Migrate from Thanos to Mimir using Thanos sidecar
As an operator, you can migrate a deployment of Thanos to Grafana Mimir by using Thanos sidecar to move metrics over with a stepped workflow.
Overview
An option when migrating is to allow Thanos to query Mimir. This way you retain historical data via your existing Thanos deployment while pointing all of your Prometheus servers (or grafana agents and other metric sources) to Mimir.
The overall setup consists of setting up Thanos Sidecar alongside Mimir and then pointing Thanos Query to the sidecar as if it was just a normal sidecar.
This is not so much of a guide as it is a collection of configurations that have been used with success prior.

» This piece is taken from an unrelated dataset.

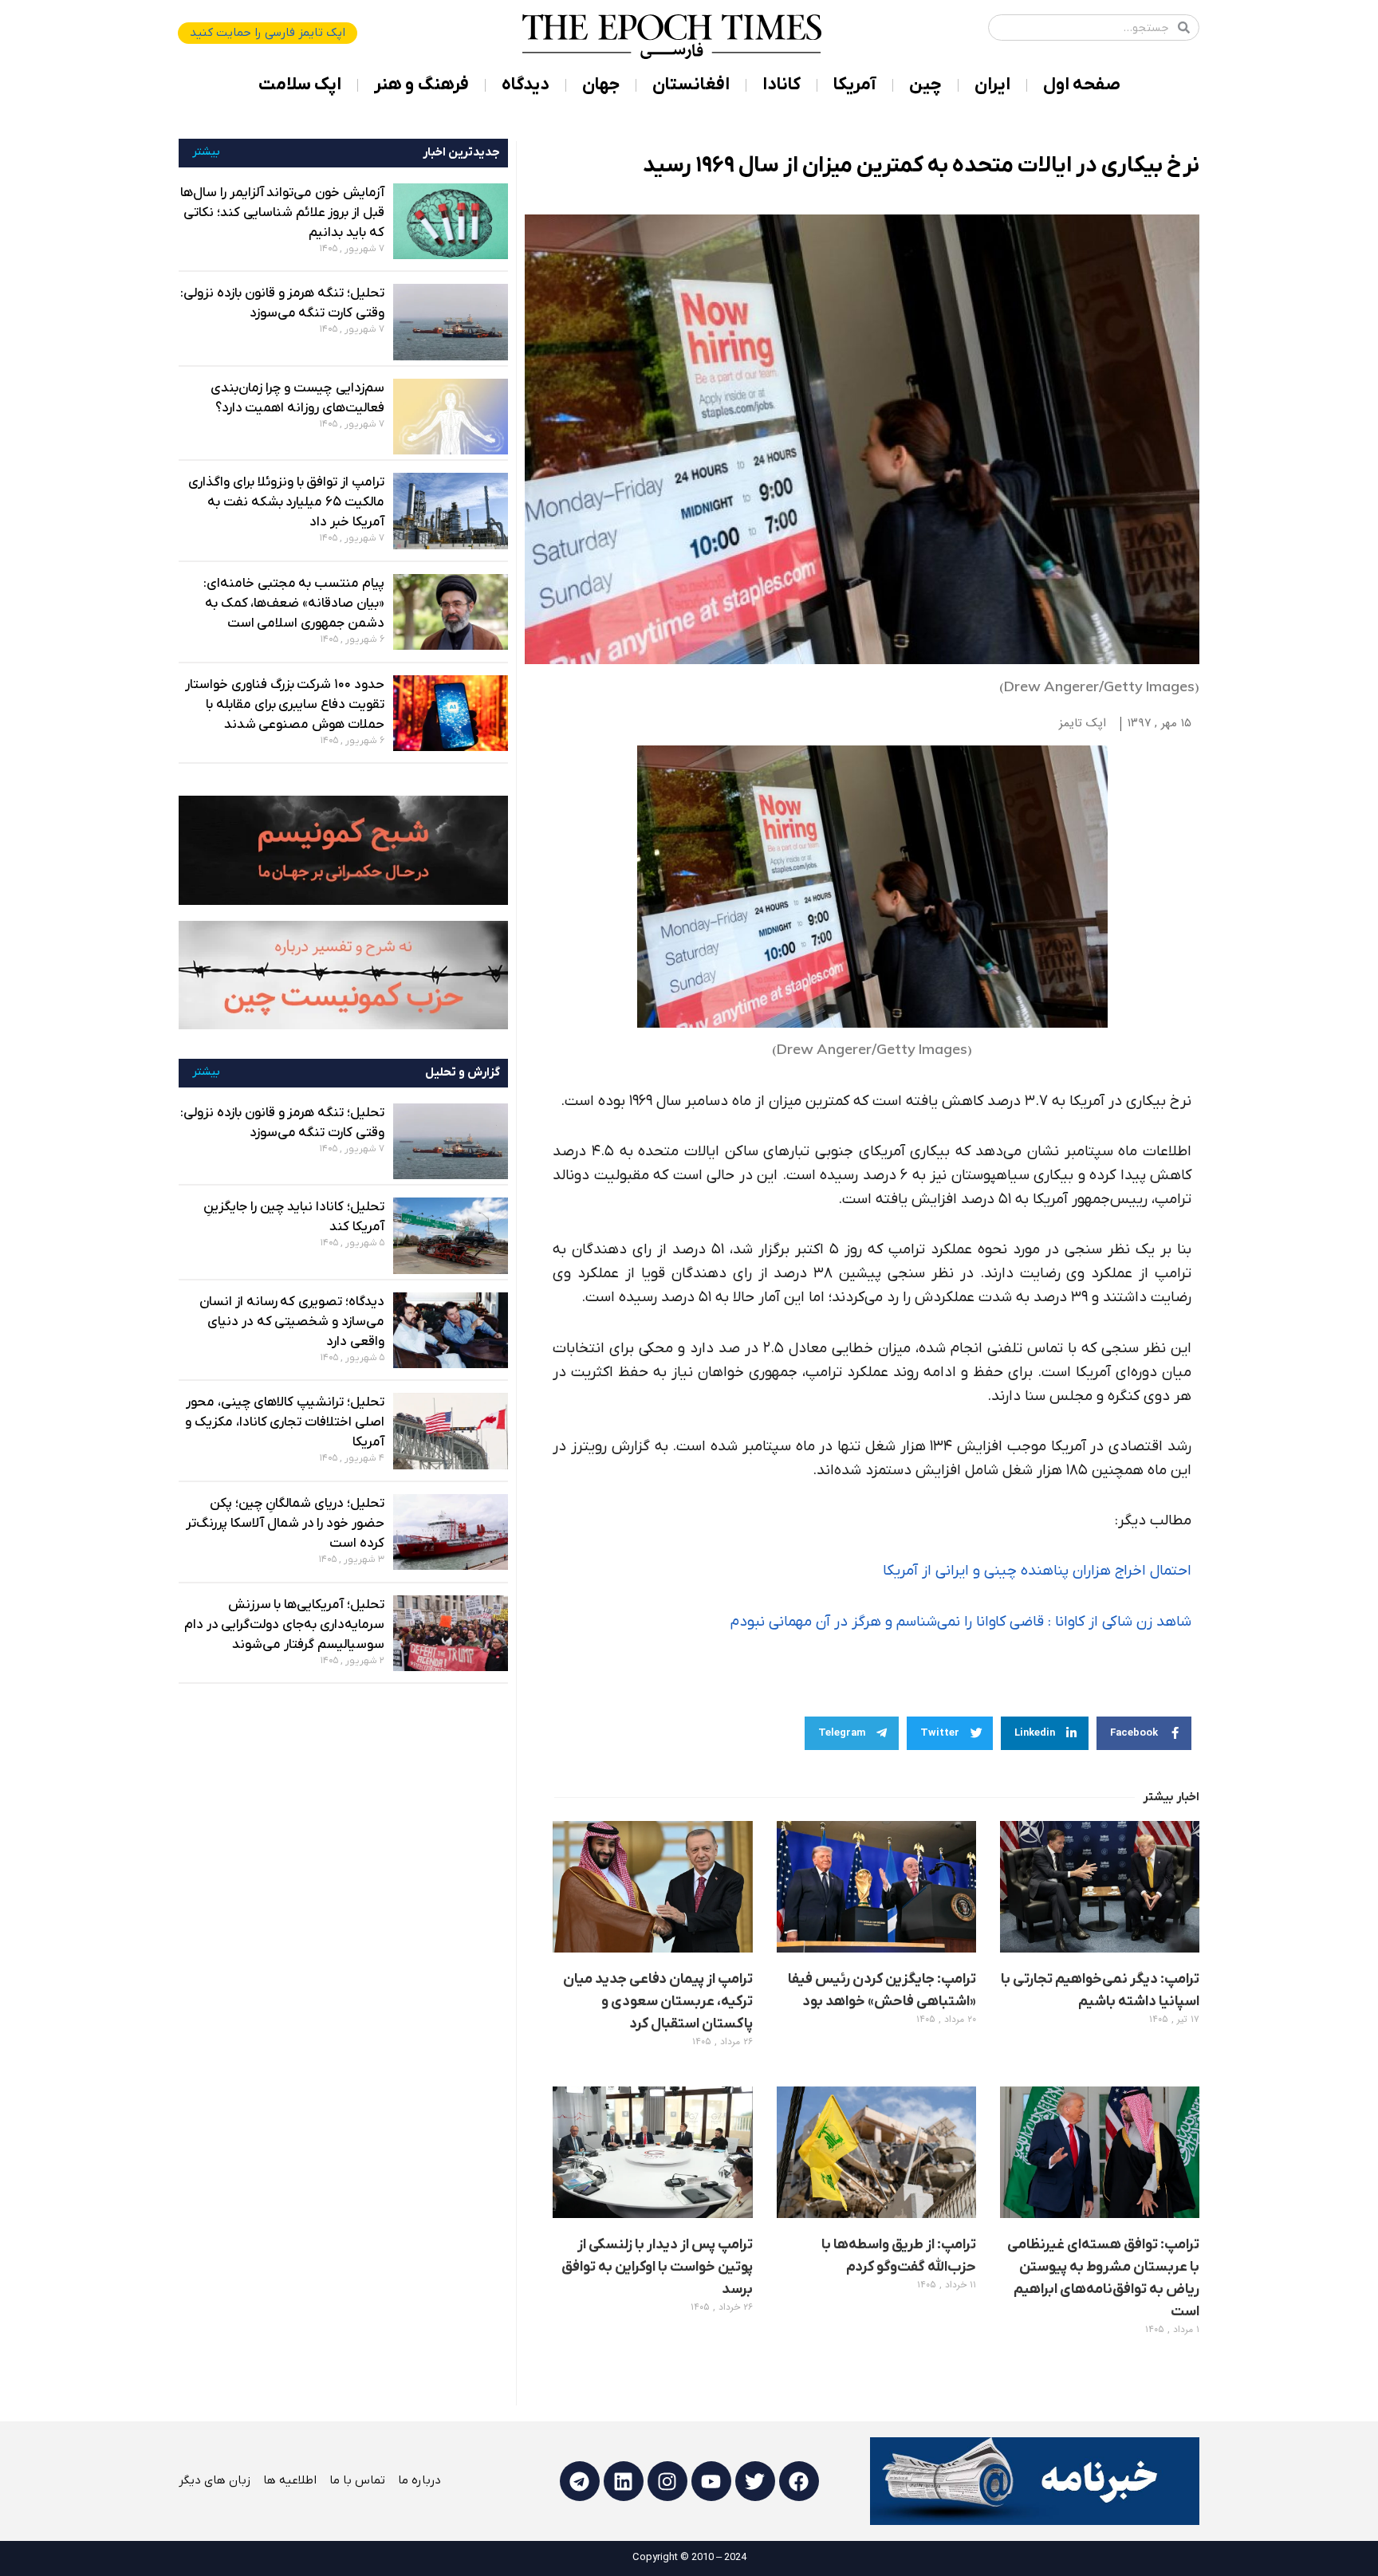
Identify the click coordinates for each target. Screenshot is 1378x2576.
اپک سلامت (299, 84)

Warning: This setup is unsupported, experimental and has not been battle tested. Your mileage may vary, ensure you have tested this for your use case and have made appropriate backups (and tested your procedures for recovery)
Technical details
There are very few obstacles to get this working properly. Thanos Sidecar is designed to work with the Prometheus API which Mimir (almost) implements. There are only 2 endpoints that are not implemented that we need to “spoof” to get Thanos sidecar to believe it is connecting to a Prometheus server: /api/v1/status/buildinfo
and /api/v1/status/config
. We spoof these endpoints using NGINX (more details later).
The only other roadblock is the requirement for requests to Mimir to contain the X-Scope-Org-Id
header to identify the Tenant. We inject this header using another NGINX container sitting in between Thanos Sidecar and Mimir.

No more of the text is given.